How do you say then : the beautiful lawyer is a woman?? güzel avukatı bir kadın??
nearly right! I am so proud of myself! I know many languages, but this is the most difficult for me!
In the sentence "the beautiful lawyer is a woman", the adjective "beautiful"="güzel" modifies the word "lawyer"="avukat", therefore it is put before "avukat".
Finally, after years of law school and practice she is being recognised for her efforts.. oh, wait.
Yeah, this should scrapped.
How do I know the difference in güzel as in beautiful or in 'nice' or 'friendly'?
we never use güzel for 'nice' or 'friendly'. You can use iyi, hoş for that
Why not "A lawyer is a beautiful woman."? Sounds a bit weird I know but grammatically it is ok, no? Like if we changed lawyer to model. "A model is a beautiful woman"
I think the issue is that we would be messing with definitions. Definitions tend to use the -DIr suffix in Turkish. It really also sounds unnatural to say that in English :)
"Lady" is more like "bayan," but many people do not like this word in Turkish.
in time i figured out that what women don't like about this word is its overuse. so while it is a synonym of hanımefendi it started replacing the word kadın nowadays. so sometimes while people use the word adam for men they use the word bayan for women which feels like they consider women to be 'well-behaved ladies' as opposed to real human beings by promoting sexism. this is what i understand from the current discussions on this issue. on the other hand it is completely okay to use the words bayan and hanımefendi when you want to say lady.
edit: and when addressing a woman directly (e.g. hey madam/lady) a woman might not like the word bayan and she might prefer hanımefendi. this is again about gender equality because when you address men directly (e.g. hey sir) you cannot say bay (and you can hear bayım nowhere but from the translations and dubbings), you can only say beyefendi. so it should work the same way for women. in short you should use the word bayan only when you can use the word bay for a man. also note that this is not as serious as the idea of the previous paragraph and women are almost always tolerant about this.

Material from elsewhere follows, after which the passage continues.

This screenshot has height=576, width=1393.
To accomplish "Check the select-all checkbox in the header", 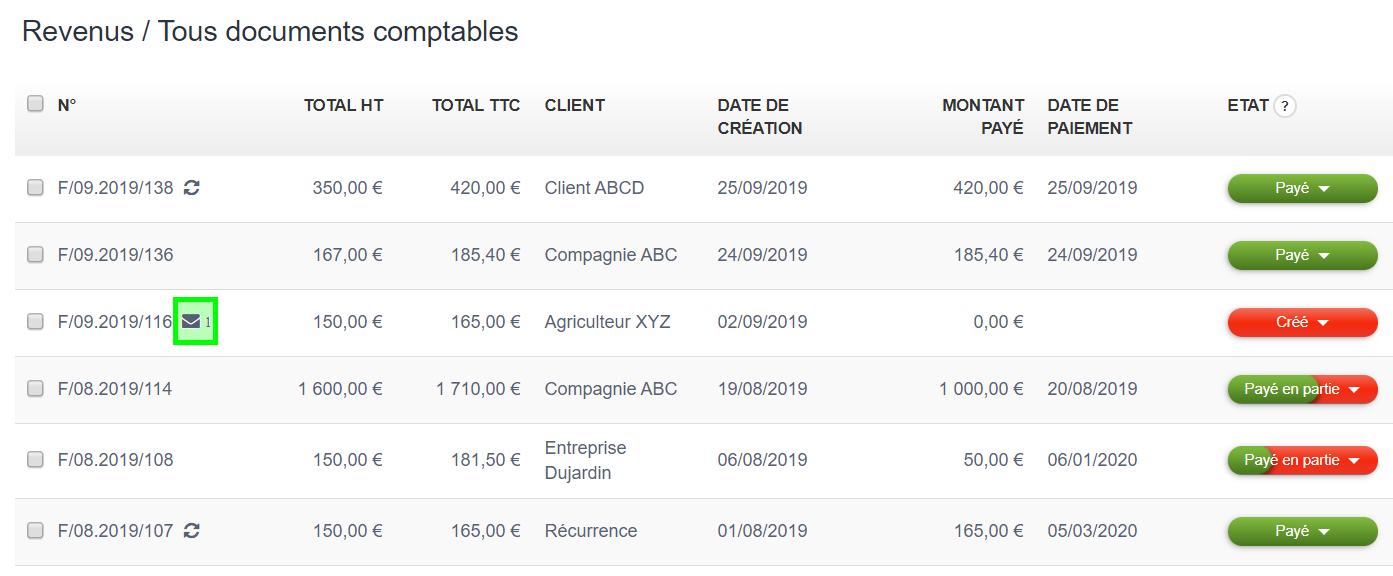I will click(34, 102).
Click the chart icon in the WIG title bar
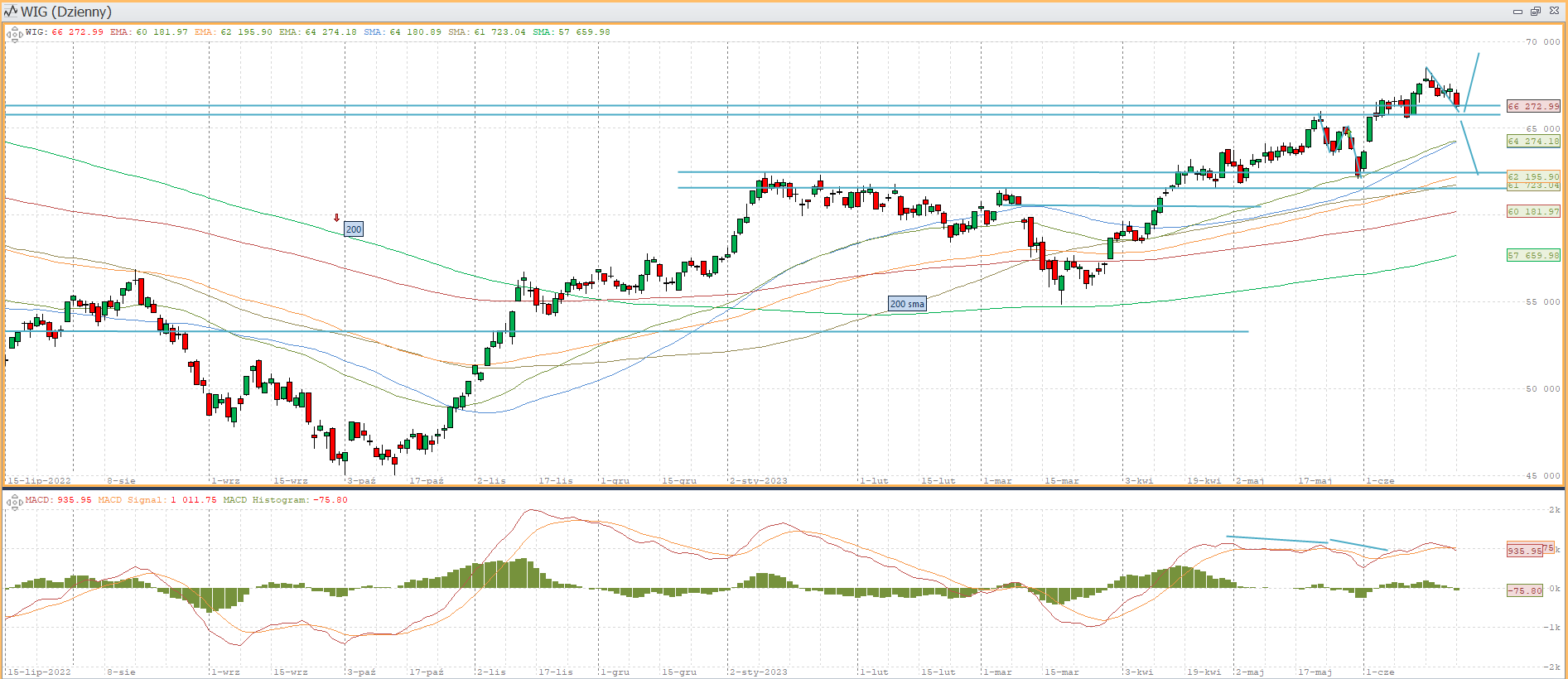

I agree with everything that you said completely (and this is a very useful explanation for people who otherwise don't fully know what the underlying issue is)! :D
I totally get the frustration with the use of "lady" or any words that come "preloaded" with assumptions. In english, as i hear it here in the u.s., the phrase "what can i get you ladies this evening?" really weirds me out, it sounds oily and sexist, even tho intellectually i understand the waiter may have been trained to use these phrases...
That would have a different word order. "Güzel avukat bir kadın."